11,059 and 11,069 Baucis and Philemon in classical mythology an aged Phrygian woman and her husband, rewarded for entertaining Zeus and Hermes traveling in disguise (and granted their wish that they might die simultaneously of old age); here, symbols of hospitable helpfulness. Pictorial models: Adam Elsheimer; Matthäus Merian, the elder; J. W. Baur.

11,143843 Stage set with view into Faust’s palace; continuous time.

11,143 Lynceus cf. n. to 7377. – Pictorial models: harbor scenes of Claude Lorrain; baroque gardens with canals or lagoons (and the canal of Pope Pius VI in reclaimed Pontine marshes).

11,167 Three Mighty Men civilian counterparts of the trio of 10,323.

11,171 ff. Pictorial model: Corneille de Wael, Unloading the Galley (in his series of engravings, The Galley Slaves).

11,308 ff. Pictorial models: Netherlandish artists specializing in conflagration scenes (e.g., Jan van der Heyden).

11,384 f. cf. Milton, Paradise Lost, IX. 12f.

11,512 Lemures Roman nocturnal spirits (of the dead), represented in art—e.g., a bas-relief found near Cumae—as skeletons held together by mortuary wrappings and mummified sinews; here: supernatural grave-diggers.

11,53138 and 11,60411 cf. Hamlet, V, i, 67ff. (song of First Clown, digging Ophelia’s grave).

11,594 cf. John 19, 30.

11,644 hell-mouth (still used as late as the 17th century in masques) Pictorial models: cemetery frescos, Pisa; Taddeo Gaddi; Michelangelo; Luca Signorelli; etc.

11,647 Flaming City Dis, not the god, but the city of that name in Dante’s Inferno, VIII, 65–81.

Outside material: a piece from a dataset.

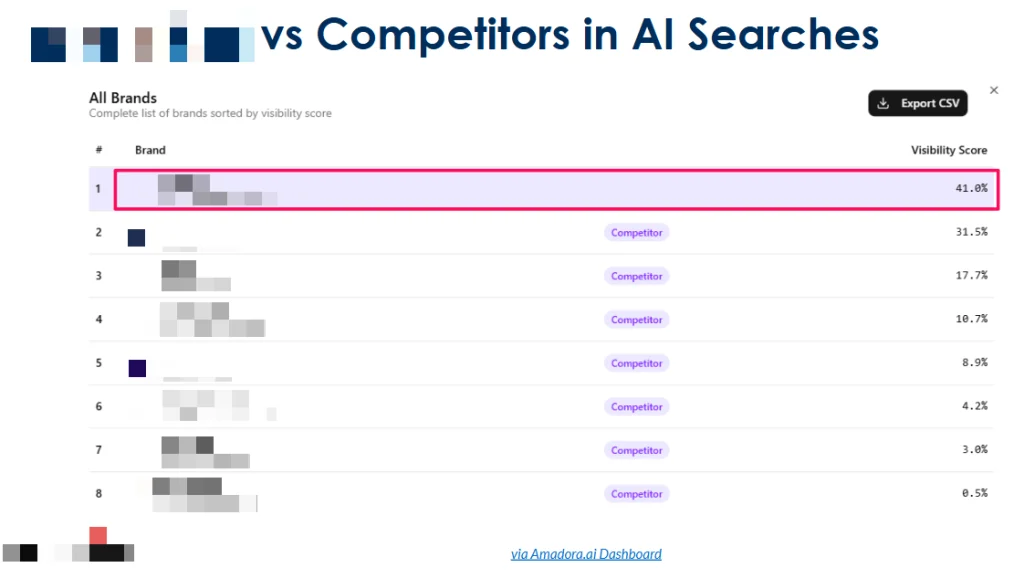1024x578 pixels.
Task: Click the purple brand logo in row 5
Action: click(137, 368)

11,662 my mark cf. Rev. 19, 20.

11,699 ff. Pictorial models: Luca Signorelli, Angels Strewing Roses (fresco, Orvieto); Lodovico Carracci, The Miracle of the Roses.

11,716 bellows-devils fire-spewing demons of Germanic folklore and statuary using such figures.

11,809 cf. Job 2, 7.

11,844 ff. Single stage-set; time overlap (11,934 continues from 11,824). Pictorial models: Taddeo Gaddi, Thebaian Hermits (frescos, Pisa); Roelant Savery; Titian (?), St. Jerome; etc.

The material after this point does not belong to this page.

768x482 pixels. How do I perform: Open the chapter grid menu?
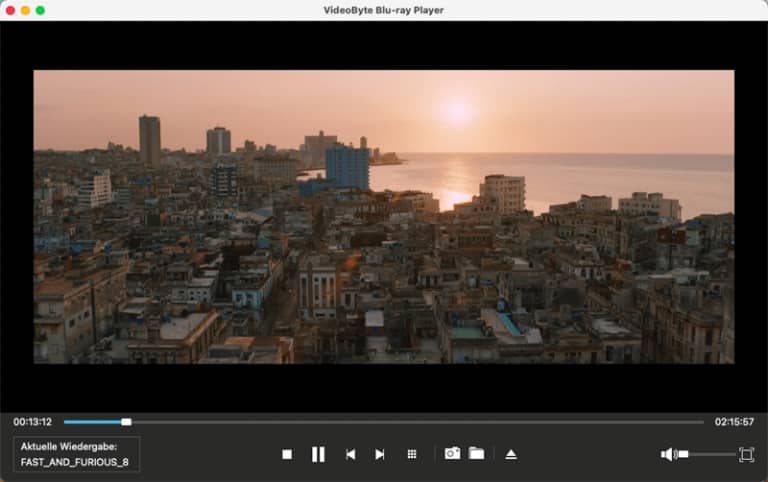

11,854 Pater Ecstaticus title of various saints; here, a religious enthusiast and mystic.

11,866 Pater Profundus title of St. Bernard of Clairvaux; here, a somewhat earth- and sense-bound hermit.

11,890 Pater Seraphicus title of St. Francis of Assisi; here, a hermit and saint concerned with the welfare of others.

11,890 ff. Pictorial model: Correggio (cupola frescos in the cathedral of Parma.)

11,898 born at midnight reference to the popular belief that those born at midnight die in infancy.

11,956 even cremated (Germ. wär’ er von Asbest, even if he were of asbestos) not to be purified by fire.

11,989 Doctor Marianus a hermit dedicated to the cult of (the Virgin) Mary, mother of Jesus and hence Mother of God.

11,994 f. the constellation Virgo (the Virgin).

12,032 Mater Gloriosa the Virgin in Glory. Pictorial models: Titian, Ascension of the Virgin; Murillo, La Imaculata; etc.

12,037 Magna Peccatrix “the greatly sinful woman” in the eyes of Simon, the Pharisee. Pictorial models: Michelangelo; Rembrandt; L. Cranach, the elder; Correggio; Annibale Carracci; Guido Reni; Carlo Dolci; Poussin; etc.

12,045 Mulier Samaritana the woman of Samaria.

12,053 Maria Aegyptica former prostitute who was supernaturally prevented from entering the Church of the Holy Sepulcher and therefore did forty years’ penance in the desert where, as she died, she wrote in the sand a request that her father confessor pray for her soul. Pictorial model: Tintoretto (Venice, Scuola di S. Rocco).

12,104 mysticus mystic (the Latin avoids negative connotations—e.g., of mystifying obfuscation—of the German equivalent mystisch).

12,110 Woman, eternally (Germ. das Ewig-Weibliche, often translated “the Eternal Feminine”).